(Data extract)
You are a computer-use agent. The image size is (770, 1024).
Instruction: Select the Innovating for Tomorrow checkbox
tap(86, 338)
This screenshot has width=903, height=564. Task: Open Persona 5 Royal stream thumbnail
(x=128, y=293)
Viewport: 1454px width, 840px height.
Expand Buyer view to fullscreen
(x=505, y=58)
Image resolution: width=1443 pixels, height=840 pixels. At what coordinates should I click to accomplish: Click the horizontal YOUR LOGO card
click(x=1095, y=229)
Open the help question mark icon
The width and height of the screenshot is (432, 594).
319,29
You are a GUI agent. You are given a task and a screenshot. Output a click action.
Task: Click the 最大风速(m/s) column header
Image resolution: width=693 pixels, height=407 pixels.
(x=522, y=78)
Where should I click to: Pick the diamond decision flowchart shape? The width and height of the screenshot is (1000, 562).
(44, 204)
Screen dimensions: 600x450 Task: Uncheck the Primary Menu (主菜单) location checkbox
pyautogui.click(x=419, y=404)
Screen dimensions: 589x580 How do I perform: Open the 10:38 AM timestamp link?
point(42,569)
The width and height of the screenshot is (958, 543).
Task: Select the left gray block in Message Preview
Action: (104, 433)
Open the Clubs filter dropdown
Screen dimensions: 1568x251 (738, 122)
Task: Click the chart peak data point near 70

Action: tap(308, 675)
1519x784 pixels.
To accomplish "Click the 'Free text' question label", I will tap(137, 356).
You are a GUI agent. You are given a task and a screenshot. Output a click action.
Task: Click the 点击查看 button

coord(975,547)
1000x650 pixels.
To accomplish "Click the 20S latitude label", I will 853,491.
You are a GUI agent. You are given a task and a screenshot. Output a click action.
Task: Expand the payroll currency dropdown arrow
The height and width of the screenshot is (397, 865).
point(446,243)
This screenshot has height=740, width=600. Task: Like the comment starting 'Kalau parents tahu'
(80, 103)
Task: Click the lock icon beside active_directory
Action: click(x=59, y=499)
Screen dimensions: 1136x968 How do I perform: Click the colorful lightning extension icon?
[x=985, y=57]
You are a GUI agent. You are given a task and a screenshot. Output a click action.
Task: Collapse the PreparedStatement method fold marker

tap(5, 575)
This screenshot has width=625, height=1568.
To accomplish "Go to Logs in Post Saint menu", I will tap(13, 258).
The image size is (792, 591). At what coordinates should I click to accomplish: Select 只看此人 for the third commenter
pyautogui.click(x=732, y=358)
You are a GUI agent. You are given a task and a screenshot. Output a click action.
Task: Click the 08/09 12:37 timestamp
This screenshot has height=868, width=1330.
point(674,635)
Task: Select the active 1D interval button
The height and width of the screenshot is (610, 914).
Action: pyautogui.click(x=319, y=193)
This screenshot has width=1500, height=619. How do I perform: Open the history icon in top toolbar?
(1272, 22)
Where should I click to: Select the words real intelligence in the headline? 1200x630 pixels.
(End Data extract)
» **What the task requires**: Say how many lines of the records include the string "label"; the number alone is enough.

» **Response box**: 2